Exactly the lines from the one containing "Task: Go to the Офис category" through the final line of the data below, with pictures omitted, make up the answer.

Material supplied Start Marker

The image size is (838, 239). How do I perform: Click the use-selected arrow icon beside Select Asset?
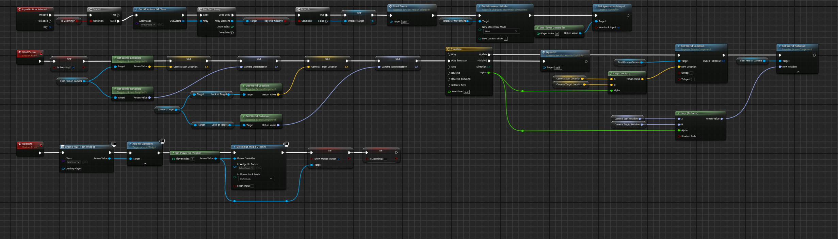(257, 168)
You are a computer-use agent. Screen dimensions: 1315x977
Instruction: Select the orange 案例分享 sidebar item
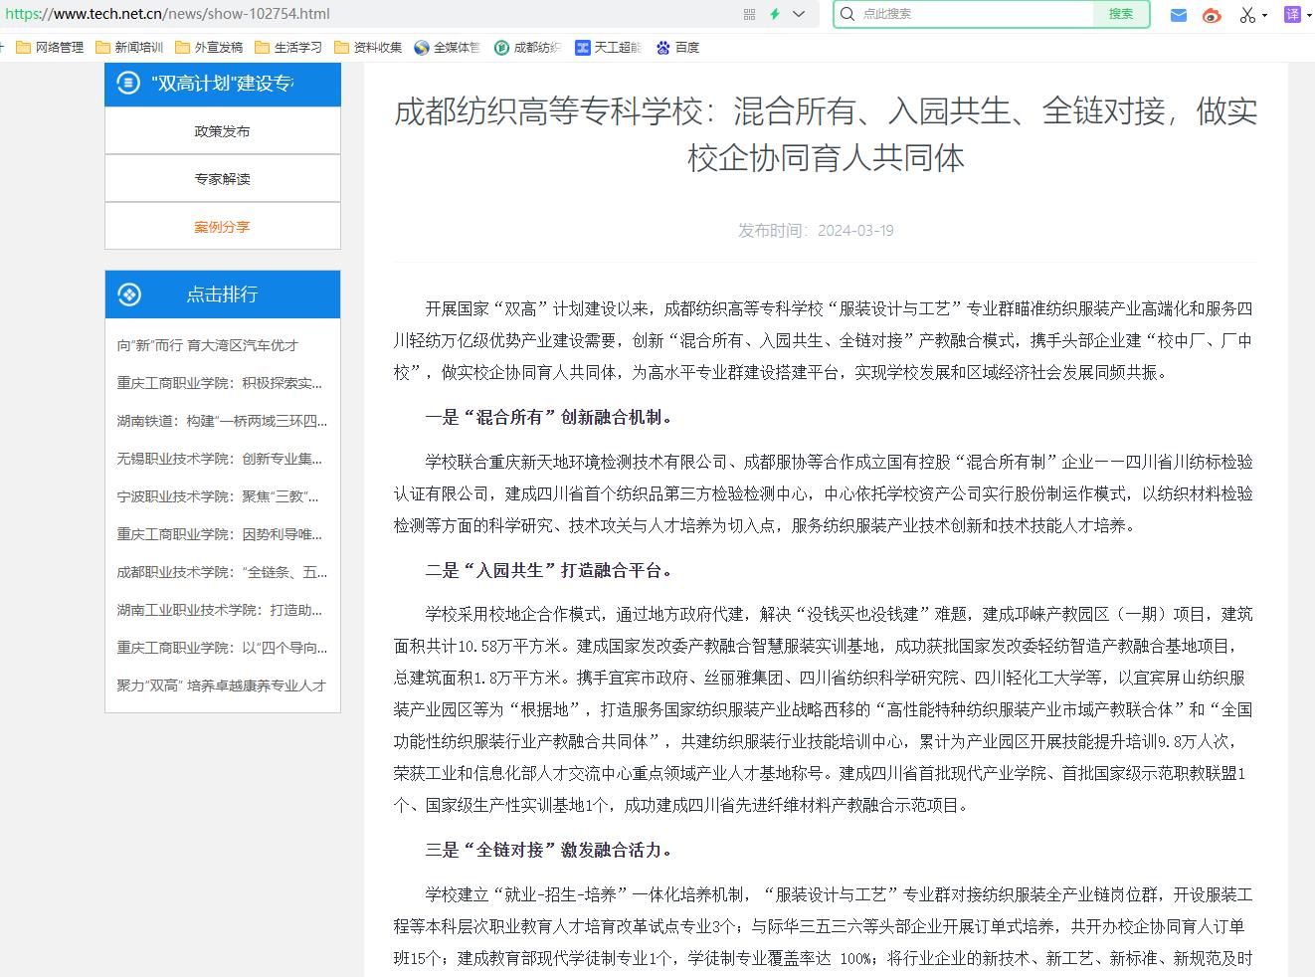click(x=222, y=227)
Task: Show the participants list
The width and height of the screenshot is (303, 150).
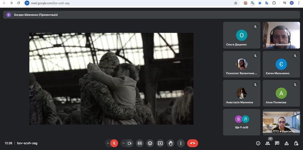Action: [x=268, y=143]
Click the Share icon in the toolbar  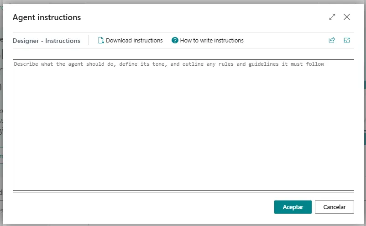click(332, 40)
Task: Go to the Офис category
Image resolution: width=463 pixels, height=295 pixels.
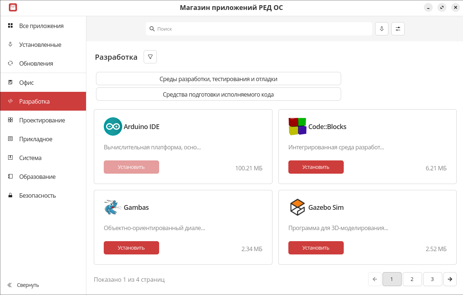Action: 26,83
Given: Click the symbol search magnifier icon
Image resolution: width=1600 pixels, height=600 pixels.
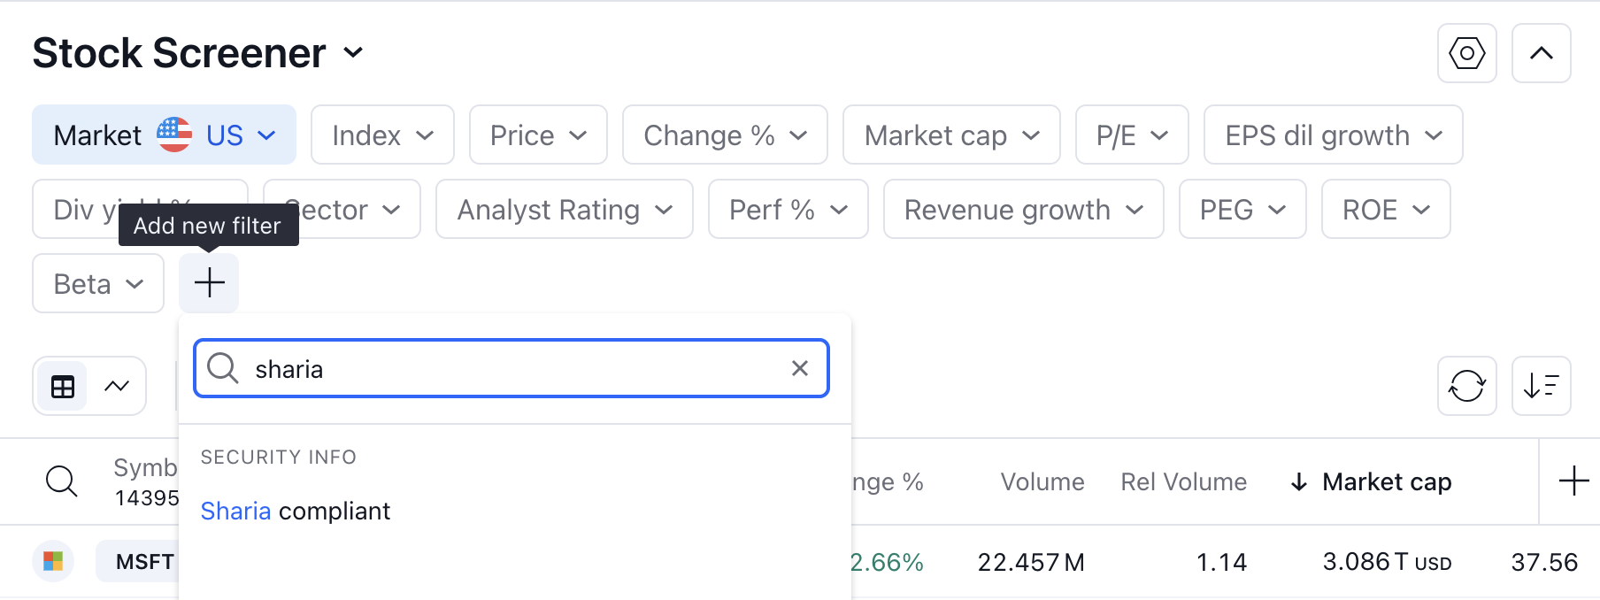Looking at the screenshot, I should coord(62,481).
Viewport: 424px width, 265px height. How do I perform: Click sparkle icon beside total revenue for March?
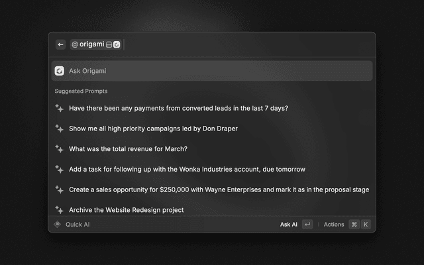click(60, 149)
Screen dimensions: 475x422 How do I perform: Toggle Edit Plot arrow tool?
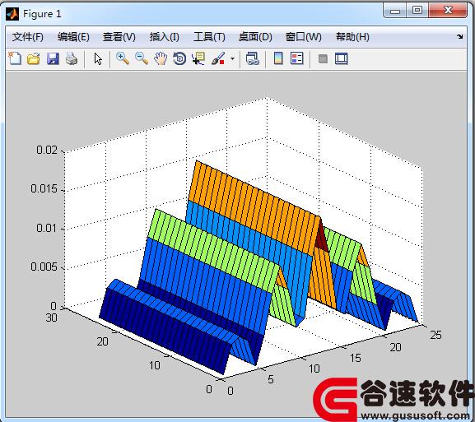coord(98,58)
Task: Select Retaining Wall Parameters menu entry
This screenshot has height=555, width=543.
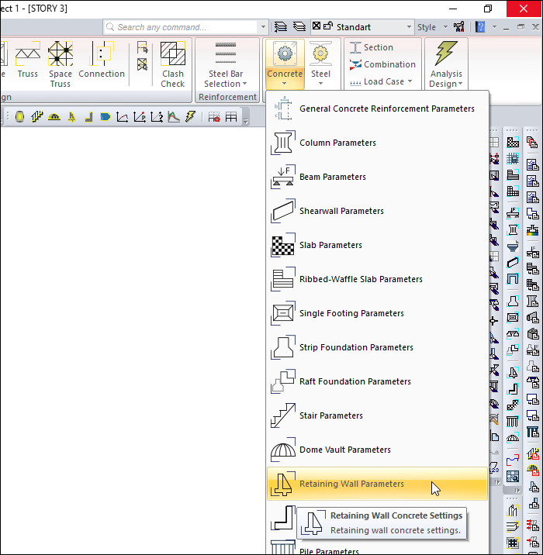Action: point(351,484)
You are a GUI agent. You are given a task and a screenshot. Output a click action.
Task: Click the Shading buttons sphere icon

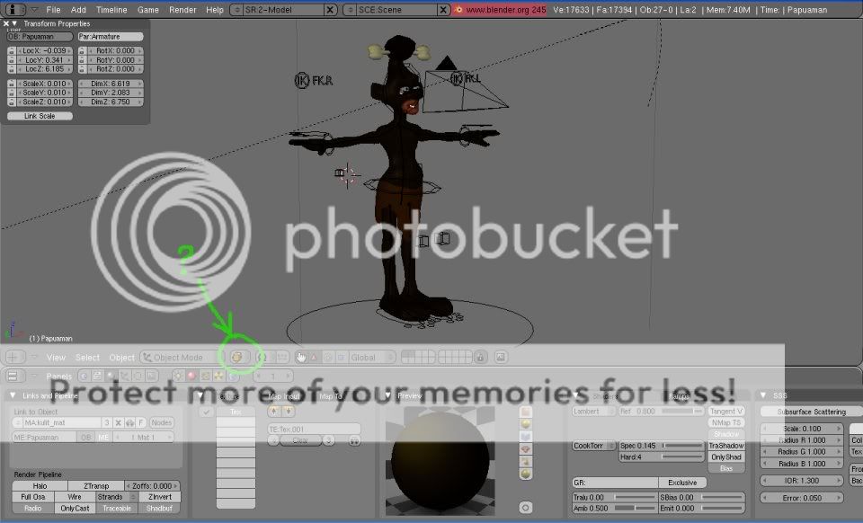coord(111,377)
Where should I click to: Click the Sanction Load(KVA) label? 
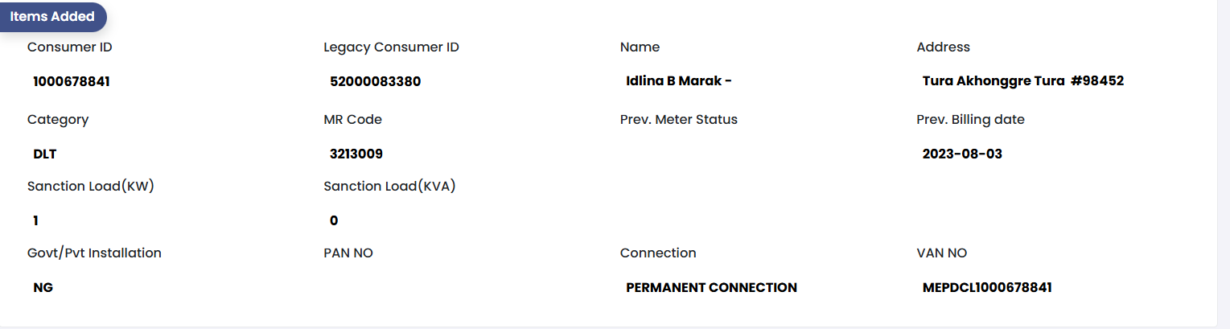click(x=389, y=187)
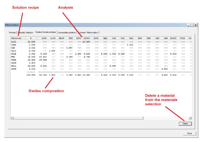The width and height of the screenshot is (203, 142).
Task: Click the Close button at the bottom
Action: (x=189, y=133)
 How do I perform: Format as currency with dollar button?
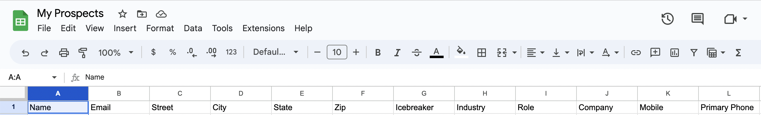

Material supplied End Marker

* _Problem solution_:
Task: Go to the Офис category
Image resolution: width=463 pixels, height=295 pixels.
Action: 26,83
Given: Click the symbol search magnifier icon
Image resolution: width=1600 pixels, height=600 pixels.
Looking at the screenshot, I should coord(62,481).
Viewport: 424px width, 265px height. How do I perform: Click sparkle icon beside total revenue for March?
click(60, 149)
Screen dimensions: 475x422 How do I perform: Toggle Edit Plot arrow tool?
coord(98,58)
Task: Select Retaining Wall Parameters menu entry
This screenshot has height=555, width=543.
Action: point(351,484)
You are a GUI agent. You are given a task and a screenshot. Output a click action.
Task: Click the Shading buttons sphere icon

coord(111,377)
Where should I click to: Click the Sanction Load(KVA) label? 
click(x=389, y=187)
The width and height of the screenshot is (203, 142).
Task: Click the Close button at the bottom
Action: (x=189, y=133)
 How do I perform: Format as currency with dollar button?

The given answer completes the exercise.